# WHAT YOU NEED TO DO:
Working from the entries below, give again each line from the first through the one containing "purple halo (84, 744)", exactly and with nothing else.

Items listed in a dataset

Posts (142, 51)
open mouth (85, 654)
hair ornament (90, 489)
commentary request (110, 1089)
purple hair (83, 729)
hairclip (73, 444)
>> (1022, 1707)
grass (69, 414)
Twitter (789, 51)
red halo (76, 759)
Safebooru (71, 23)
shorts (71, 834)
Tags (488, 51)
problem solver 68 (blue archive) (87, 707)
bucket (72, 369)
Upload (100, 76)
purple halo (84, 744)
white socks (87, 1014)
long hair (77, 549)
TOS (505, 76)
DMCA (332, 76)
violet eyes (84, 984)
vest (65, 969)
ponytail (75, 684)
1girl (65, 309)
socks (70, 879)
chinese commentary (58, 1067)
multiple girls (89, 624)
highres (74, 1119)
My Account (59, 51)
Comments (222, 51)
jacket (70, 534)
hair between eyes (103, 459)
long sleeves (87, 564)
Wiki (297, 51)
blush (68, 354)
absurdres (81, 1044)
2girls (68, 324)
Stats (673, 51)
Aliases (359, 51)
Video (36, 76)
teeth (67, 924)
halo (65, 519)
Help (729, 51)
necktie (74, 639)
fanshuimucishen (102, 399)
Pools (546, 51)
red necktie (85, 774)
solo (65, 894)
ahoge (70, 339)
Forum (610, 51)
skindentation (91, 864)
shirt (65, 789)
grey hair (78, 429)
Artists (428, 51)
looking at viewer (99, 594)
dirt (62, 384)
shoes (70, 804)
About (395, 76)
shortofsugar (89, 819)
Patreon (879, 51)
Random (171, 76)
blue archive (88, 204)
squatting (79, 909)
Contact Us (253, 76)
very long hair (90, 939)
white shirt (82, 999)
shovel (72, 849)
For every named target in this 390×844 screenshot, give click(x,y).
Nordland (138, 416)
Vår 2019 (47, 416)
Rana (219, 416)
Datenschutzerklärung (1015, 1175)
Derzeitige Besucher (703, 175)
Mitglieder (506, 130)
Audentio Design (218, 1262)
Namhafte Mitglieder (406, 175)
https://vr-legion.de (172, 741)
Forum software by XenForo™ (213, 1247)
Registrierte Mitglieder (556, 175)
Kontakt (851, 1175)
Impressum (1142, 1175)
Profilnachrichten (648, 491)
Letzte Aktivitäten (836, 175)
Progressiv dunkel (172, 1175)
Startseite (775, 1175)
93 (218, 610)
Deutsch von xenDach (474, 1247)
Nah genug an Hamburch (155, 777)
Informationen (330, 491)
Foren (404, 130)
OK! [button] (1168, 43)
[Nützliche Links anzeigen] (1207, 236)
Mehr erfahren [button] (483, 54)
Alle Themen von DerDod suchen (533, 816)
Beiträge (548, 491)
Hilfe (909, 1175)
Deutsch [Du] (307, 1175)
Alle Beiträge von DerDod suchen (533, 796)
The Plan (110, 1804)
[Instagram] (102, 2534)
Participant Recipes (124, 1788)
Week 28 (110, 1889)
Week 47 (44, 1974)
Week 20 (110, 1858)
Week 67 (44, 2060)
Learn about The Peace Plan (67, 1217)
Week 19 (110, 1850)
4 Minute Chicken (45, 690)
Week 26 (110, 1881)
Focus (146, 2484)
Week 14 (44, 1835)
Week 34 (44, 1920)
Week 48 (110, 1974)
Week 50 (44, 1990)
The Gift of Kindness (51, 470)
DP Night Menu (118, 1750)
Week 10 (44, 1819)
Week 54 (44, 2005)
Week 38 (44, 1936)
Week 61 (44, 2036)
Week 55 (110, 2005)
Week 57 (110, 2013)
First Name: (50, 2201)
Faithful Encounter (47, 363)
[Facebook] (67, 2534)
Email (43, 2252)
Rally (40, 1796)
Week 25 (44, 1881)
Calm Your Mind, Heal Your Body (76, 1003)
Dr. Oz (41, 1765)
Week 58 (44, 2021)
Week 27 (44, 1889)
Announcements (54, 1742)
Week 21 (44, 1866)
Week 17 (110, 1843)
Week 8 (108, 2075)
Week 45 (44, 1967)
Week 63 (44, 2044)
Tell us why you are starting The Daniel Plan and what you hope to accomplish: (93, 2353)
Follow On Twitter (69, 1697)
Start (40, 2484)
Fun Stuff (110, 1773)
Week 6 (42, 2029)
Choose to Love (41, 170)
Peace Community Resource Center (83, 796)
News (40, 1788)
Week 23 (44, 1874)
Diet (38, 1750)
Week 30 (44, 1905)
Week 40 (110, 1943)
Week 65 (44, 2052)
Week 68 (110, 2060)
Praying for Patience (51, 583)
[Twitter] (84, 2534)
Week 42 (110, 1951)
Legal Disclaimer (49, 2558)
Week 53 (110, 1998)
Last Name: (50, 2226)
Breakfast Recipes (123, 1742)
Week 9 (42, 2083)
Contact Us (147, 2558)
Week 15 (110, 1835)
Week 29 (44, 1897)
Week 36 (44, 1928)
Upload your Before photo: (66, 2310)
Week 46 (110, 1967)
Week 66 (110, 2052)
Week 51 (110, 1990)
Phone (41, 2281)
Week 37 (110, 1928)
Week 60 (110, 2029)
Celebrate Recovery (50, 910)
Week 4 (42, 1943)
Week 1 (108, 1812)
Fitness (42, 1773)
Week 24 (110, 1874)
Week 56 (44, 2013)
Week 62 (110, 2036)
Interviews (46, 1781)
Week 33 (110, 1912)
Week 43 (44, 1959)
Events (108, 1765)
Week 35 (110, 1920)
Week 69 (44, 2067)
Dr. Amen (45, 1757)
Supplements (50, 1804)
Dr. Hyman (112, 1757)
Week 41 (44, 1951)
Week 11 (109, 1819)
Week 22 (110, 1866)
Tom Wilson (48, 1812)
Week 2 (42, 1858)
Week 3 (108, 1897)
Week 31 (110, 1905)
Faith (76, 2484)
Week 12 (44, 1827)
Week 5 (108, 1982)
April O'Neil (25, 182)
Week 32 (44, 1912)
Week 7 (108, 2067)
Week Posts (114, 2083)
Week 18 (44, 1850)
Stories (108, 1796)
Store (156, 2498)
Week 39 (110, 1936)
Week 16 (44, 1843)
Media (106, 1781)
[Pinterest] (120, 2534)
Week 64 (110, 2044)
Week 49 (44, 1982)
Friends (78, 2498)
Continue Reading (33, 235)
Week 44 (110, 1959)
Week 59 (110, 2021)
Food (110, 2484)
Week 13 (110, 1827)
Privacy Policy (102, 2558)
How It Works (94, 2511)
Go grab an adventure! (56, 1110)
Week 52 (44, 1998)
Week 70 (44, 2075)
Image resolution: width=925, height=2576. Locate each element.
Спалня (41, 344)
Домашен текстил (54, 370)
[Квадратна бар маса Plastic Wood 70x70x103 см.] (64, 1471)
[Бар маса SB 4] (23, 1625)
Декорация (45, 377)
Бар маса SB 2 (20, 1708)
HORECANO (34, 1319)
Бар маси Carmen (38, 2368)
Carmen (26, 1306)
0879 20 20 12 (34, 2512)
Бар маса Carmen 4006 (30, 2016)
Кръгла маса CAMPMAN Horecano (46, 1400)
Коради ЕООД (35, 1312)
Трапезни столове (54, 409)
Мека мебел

# RESPONSE AREA:
Posts (142, 51)
open mouth (85, 654)
hair ornament (90, 489)
commentary request (110, 1089)
purple hair (83, 729)
hairclip (73, 444)
>> (1022, 1707)
grass (69, 414)
Twitter (789, 51)
red halo (76, 759)
Safebooru (71, 23)
shorts (71, 834)
Tags (488, 51)
problem solver 68 (blue archive) (87, 707)
bucket (72, 369)
Upload (100, 76)
purple halo (84, 744)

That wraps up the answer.